Wrinkle, Bob big winners at Sprockets

Despite the SARS scare plaguing Toronto in recent weeks, overall public admissions at the sixth annual Sprockets Toronto International Film Festival for Children were up more than 10% from 2002, making 2003 its most successful year to date.

Sprockets audience members chose John Kent Harrison’s A Wrinkle in Time, produced by Fireworks Productions, as the winner of this year’s feature film award. The animation award, also chosen by audience members, went to U.K. director Sarah Ball for Bob The Builder: A Christmas To Remember. The U.K. was also distinguished with the short film award for Angela M. Murray’s Divine.

The Young People’s Jury Awards were presented to Klaus Haro’s Elina and Morten Kohert’s Little Big Girl, from Sweden and Denmark, respectively. The winners of the Jump Cuts: Young Filmmakers Showcase were Marcello Sperandeo, Hunter Comerford and David Rendall. Judges for this year’s Jump Cuts include Semi Chellas, co-creator of CTV’s The Eleventh Hour; Darlene Lim, filmmaker and associate producer of CBC Kids’ Street Cents; and Shane Smith, director of the Canadian Film Centre’s Worldwide Short Film Festival in Toronto.

The awards ceremony was held May 4 at Famous Players Canada Square.

CFC shorts fest set for June

The 2003 Worldwide Short Film Festival, brought to you by the Canadian Film Centre, is set to unspool June 3-8 in Toronto and has seen a serious increase in filmmaker participant interest.

Festival director Shane Smith says film entries this year are up 25% over last year, with more than 2,100 shorts submitted from more than 50 countries. This is the third year the CFC has produced the festival, and since it took over from founder Brenda Sherwood, interest from filmmakers and attendees has steadily increased. Last year, says Smith, attendance for the fest was around the 10,000 mark. He is hoping to see an increase of 25% in patronage as well for 2003.

Highlights of this year’s festival are an opening-night gala, which will include a screening of the 2003 Oscar-winning short This Charming Man. There will also be an animator’s perspective, a program of science fiction shorts (including George Lucas’ student film THX), a spotlight on the short films of Brazil and a collection of celebrity-directed shorts from the likes of Ewan McGregor, Hilary Swank and Canuck thespian Eric McCormack.

The festival’s Short Films, Big Ideas symposium, June 4-7, will run workshops and presentations, including Aardman Animation, Buy This, Pitchin’ and Where’s the Money, Honey?.

The fest will also mark the Canadian theatrical premiere of the Wachowski brothers’ The Animatrix, the further animated adventures and back story of The Matrix films.

-www.worldwideshortfilmfest.com

Submission deadlines

* The Ottawa International Student Animation Festival (Oct. 16-19) has announced a submissions deadline of July 2.
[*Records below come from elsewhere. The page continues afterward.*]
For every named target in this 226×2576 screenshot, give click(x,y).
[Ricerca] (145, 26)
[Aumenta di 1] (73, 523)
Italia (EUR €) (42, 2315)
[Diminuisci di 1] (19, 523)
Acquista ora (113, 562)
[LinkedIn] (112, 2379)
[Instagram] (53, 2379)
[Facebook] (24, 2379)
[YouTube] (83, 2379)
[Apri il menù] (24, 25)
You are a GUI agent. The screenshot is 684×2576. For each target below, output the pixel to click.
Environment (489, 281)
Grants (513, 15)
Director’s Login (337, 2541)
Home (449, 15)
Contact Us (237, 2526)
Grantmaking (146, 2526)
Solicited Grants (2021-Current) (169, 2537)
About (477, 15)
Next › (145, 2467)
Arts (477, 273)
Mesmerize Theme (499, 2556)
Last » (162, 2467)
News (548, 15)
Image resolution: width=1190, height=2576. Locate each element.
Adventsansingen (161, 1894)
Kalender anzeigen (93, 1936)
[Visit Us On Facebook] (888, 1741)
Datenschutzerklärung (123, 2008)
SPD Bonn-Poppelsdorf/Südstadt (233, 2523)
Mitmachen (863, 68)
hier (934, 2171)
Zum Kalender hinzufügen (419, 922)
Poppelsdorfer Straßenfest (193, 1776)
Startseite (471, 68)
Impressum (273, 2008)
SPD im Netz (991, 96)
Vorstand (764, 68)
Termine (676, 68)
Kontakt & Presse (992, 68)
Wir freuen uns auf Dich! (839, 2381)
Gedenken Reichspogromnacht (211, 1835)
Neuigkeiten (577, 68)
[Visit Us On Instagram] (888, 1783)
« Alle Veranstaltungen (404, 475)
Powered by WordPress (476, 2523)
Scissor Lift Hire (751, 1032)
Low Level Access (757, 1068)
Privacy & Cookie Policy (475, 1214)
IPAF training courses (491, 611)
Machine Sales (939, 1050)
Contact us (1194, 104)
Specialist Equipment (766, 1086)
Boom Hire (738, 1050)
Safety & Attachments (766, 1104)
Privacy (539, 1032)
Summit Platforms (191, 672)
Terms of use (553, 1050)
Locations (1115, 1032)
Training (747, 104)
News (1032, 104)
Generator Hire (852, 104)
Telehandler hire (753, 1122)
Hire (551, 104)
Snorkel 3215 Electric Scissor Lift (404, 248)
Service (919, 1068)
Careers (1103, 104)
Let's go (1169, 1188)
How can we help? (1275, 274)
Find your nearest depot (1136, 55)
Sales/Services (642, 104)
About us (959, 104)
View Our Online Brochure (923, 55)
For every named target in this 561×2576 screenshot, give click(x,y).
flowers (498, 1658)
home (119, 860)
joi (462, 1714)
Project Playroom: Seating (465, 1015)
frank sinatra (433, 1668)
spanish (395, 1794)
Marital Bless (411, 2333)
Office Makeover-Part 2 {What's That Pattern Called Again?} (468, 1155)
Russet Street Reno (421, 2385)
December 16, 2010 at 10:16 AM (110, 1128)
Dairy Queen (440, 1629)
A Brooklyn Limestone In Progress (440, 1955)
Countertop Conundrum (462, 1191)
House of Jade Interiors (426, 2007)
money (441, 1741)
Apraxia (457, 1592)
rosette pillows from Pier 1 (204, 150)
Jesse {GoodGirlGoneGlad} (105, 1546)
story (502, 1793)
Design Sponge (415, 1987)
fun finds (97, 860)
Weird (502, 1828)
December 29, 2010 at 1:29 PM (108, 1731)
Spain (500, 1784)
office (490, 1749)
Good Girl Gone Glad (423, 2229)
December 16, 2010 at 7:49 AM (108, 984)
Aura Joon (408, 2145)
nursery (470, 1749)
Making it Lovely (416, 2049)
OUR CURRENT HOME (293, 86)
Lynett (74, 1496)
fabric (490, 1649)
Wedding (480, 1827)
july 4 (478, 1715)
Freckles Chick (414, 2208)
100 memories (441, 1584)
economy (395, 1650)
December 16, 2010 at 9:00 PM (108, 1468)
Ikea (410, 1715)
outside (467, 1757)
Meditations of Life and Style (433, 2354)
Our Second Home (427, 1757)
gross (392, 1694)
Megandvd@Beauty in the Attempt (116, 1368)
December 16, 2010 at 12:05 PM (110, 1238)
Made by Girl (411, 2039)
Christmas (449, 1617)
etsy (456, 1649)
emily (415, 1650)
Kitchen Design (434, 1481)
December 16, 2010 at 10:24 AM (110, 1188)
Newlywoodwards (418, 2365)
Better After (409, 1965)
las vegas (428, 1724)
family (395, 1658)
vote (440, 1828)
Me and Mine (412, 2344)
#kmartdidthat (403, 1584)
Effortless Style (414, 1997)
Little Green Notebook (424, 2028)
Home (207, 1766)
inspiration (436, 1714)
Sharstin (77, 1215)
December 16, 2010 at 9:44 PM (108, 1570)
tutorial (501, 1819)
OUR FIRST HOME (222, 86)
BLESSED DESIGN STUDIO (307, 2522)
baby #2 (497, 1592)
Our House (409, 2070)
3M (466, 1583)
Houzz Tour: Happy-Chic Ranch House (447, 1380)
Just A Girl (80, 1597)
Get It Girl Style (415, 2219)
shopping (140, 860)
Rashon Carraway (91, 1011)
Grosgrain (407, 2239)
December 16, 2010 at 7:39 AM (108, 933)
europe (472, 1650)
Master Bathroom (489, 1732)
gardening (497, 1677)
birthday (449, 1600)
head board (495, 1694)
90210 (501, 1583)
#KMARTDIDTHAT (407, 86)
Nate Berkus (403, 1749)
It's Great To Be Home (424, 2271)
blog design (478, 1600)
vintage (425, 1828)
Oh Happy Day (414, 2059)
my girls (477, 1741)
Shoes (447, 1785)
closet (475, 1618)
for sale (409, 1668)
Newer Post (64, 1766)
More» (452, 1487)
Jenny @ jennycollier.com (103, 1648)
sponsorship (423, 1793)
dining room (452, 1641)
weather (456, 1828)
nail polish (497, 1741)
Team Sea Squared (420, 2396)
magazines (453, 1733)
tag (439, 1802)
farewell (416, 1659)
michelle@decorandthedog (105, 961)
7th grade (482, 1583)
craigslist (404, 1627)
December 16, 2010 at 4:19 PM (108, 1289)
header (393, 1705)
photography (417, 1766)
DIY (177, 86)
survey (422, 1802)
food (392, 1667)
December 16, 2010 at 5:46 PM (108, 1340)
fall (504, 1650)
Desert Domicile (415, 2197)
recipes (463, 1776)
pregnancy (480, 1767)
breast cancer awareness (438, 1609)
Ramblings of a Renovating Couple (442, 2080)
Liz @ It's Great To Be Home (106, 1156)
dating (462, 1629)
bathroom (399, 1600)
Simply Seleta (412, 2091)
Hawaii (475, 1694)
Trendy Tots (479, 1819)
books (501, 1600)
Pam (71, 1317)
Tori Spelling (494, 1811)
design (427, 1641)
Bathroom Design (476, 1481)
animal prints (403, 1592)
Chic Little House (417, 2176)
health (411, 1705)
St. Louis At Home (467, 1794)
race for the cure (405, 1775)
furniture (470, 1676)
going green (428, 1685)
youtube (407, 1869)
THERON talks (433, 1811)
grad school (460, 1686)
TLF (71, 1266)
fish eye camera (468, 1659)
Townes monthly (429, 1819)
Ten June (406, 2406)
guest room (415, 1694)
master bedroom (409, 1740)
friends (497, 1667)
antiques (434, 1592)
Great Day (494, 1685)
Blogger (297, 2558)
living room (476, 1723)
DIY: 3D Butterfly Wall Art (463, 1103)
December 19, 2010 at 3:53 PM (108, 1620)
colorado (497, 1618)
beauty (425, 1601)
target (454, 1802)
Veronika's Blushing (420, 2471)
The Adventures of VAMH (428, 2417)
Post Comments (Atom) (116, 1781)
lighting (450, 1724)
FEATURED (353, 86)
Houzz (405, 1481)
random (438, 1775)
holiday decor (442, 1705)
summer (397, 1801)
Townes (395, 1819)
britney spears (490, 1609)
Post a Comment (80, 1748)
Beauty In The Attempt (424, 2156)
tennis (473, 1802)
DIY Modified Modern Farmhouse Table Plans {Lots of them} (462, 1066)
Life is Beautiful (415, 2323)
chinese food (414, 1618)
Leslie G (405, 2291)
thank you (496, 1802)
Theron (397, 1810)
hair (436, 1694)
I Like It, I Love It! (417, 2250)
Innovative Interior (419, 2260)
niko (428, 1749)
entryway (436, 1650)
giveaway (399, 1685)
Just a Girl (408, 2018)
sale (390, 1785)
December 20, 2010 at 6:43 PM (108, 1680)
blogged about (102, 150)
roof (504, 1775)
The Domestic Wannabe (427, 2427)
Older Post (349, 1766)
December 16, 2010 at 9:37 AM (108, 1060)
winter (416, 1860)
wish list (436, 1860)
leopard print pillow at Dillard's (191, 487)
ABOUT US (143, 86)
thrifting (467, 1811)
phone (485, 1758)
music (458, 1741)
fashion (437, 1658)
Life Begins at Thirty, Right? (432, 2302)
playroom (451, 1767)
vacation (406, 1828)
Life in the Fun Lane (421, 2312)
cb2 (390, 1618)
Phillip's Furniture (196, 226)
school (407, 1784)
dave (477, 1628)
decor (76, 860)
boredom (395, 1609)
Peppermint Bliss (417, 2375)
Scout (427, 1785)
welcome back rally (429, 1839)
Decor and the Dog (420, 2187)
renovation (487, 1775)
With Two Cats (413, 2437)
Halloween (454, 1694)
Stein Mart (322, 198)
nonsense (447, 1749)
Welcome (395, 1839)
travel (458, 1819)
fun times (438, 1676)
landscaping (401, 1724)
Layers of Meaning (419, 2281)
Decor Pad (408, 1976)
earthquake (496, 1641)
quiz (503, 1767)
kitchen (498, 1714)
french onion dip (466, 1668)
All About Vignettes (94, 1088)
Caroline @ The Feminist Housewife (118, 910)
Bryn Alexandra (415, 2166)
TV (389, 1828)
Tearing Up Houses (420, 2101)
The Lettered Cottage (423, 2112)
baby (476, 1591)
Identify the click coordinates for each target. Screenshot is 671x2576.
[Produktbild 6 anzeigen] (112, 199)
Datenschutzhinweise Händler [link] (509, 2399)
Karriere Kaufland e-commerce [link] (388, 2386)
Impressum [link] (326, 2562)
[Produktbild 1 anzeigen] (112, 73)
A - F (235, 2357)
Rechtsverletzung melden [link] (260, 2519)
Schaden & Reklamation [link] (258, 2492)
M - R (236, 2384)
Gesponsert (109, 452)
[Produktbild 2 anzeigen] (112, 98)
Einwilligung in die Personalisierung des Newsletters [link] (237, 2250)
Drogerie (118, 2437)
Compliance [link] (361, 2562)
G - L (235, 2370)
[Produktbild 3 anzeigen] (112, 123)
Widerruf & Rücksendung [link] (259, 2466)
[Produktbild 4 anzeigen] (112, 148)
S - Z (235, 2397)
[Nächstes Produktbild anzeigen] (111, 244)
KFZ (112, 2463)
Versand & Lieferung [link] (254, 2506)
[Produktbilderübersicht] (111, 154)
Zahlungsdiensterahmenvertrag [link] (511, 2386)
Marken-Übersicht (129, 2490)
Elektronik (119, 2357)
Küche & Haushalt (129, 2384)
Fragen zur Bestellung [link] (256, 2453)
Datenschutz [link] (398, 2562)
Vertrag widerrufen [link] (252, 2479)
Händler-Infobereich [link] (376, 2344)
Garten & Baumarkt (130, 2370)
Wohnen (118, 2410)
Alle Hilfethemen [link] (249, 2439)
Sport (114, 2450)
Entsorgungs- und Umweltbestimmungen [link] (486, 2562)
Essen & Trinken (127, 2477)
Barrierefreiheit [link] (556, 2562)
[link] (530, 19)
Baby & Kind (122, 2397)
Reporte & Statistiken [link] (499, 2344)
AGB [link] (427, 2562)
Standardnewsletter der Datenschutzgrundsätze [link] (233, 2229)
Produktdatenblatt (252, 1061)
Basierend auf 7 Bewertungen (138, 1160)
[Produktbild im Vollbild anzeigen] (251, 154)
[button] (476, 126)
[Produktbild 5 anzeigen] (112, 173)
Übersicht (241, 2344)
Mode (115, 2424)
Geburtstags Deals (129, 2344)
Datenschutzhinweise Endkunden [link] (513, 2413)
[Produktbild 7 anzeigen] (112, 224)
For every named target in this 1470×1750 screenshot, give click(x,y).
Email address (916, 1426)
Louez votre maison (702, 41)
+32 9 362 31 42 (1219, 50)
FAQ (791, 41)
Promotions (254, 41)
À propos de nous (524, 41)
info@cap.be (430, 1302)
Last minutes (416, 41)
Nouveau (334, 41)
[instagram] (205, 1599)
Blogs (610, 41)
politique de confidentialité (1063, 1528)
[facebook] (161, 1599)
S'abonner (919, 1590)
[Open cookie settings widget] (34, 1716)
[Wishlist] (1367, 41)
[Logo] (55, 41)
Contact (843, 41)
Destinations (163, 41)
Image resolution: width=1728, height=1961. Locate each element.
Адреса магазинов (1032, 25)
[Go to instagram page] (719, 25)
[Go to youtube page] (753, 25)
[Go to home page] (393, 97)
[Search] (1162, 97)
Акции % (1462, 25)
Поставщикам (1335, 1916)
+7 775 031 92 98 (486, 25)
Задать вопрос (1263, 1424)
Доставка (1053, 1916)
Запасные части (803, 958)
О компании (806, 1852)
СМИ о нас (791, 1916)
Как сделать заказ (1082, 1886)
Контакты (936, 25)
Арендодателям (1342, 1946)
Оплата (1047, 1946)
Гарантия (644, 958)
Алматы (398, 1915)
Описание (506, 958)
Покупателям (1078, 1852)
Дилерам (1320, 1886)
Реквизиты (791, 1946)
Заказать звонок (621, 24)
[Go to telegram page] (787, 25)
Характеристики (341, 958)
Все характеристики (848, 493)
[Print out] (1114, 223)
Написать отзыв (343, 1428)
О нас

The 2003 edition of the festival will feature retrospectives of the animated works of London’s Oscar Grillo (Shadow Cycle) and Baltimore’s Martha Colburn (Evil of Dracula); National Film Board screenings of 30 years worth of independent film; and a keynote address by animator/animation historian John Canemaker (Bridgehampton).

-www.awn.com/ottawa/safo03

* Kodak has set a submission deadline of June 2 for student directors to submit their films for the Kodak Director’s Award, to be presented at the 2003 Montreal World Film Festival, Aug. 27 to June 7. The recipient of the award will win the title of Kodak’s best new Canadian student director, in addition to the more tangible prizes of a 10-day trip and pass to the 2004 Cannes Film Festival and a chance to have a clip of his/her film screened amongst other award-winning student productions at a Kodak-sponsored event, also at Cannes 2004.

Other WFF submission deadlines: June 25 for short film entries and July 25 for features.

-www.ffm-montreal.org

* The Aspirations Film Festival, a national student film fest, has put out a call for entries with the very near deadline of May 31. The festival kicks off in Waterloo, ON on Sept. 25-28, moving to Toronto sometime in October.